Some of her patients, when under hypnosis, have claimed to be troubled by the specter of owls looming outside their bedrooms at 3:33 a.m. With each new session, the analysands grow more agitated: “It’s not an owl,” it’s some dread thing come to get me. Two of these patients soon die violently, and Dr. Tyler, whose husband was murdered next to her late one night, is suspected by the wily, inane sheriff of being somehow responsible for the deaths. He becomes even more suspicious when Dr. Tyler’s young daughter goes missing. Murdered and stashed away Kidnapped Or alien abducted Whatever the answer, the folks in this movie have some loose intellectual hinges. Suddenly Ted Stevens doesn’t seem like Alaska’s loopiest citizen.

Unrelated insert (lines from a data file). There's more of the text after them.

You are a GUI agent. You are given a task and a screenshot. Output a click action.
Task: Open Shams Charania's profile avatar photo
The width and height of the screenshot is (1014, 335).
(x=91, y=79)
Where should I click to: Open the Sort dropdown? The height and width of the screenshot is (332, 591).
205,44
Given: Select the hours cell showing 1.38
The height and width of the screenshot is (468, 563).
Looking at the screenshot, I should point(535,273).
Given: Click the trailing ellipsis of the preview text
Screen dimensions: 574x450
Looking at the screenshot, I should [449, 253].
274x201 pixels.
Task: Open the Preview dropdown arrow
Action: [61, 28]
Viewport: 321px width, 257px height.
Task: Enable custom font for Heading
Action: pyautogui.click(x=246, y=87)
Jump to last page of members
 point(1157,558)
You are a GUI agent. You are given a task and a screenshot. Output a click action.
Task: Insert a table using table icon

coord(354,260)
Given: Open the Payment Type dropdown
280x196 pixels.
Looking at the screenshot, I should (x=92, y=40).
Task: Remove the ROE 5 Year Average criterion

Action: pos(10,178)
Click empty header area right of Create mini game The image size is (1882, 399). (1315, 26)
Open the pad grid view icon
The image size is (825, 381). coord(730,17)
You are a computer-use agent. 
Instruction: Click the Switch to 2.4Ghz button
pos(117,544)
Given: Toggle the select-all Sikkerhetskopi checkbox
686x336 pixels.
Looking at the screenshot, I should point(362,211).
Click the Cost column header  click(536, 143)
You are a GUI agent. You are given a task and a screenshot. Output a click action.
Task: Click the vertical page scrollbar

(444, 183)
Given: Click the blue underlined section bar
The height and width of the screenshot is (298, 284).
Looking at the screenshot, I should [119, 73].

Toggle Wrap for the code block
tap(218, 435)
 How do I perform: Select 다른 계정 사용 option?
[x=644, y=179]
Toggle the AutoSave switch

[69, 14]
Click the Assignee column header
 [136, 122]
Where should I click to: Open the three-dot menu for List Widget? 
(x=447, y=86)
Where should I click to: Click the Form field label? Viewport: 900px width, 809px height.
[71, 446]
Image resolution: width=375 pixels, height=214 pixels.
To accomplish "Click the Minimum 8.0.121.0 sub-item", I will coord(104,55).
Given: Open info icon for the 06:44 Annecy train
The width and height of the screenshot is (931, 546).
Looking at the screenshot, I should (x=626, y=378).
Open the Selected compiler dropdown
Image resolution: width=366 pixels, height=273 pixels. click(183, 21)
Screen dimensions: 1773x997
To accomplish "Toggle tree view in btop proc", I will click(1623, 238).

Writer-director Olatunde Osunsanmi wants you to believe that everything he shows you that’s not reenacted by professionals really happened, and is documented by the omnipresent video cameras. It’s a device used far more successfully in Paranormal Activity, which had the added benefit of being a good movie. The real touchstones here are the “documentaries” about psychic phenomena on the “History” Channel, and of the Alien Autopsy fraudumentary that Fox ran a few times to high ratings in 1995. All of these mix reenactments with grainy, blurry purportedly true footage, and score neither as science nor as entertainment.
But the TV shows are mere lures to the low plausibility bar of home viewers. Watching them costs nothing but time. It’s a different matter to ask moviegoers to pay for The Fourth Kind, a movie that’s all setup and [SPOILER ALERT!], with the exception of one creepy levitation, no payoff in the chill department. Osunsanmi is so dogged in pursuing his faux-doc style that he offers hardly a glimpse of extraterrestrials [END SPOILER ALERT]. You’d do better downloading an old Art Bell show say, the one about the guy who put an alien in his freezer than investigating this evidence of subnormal activity.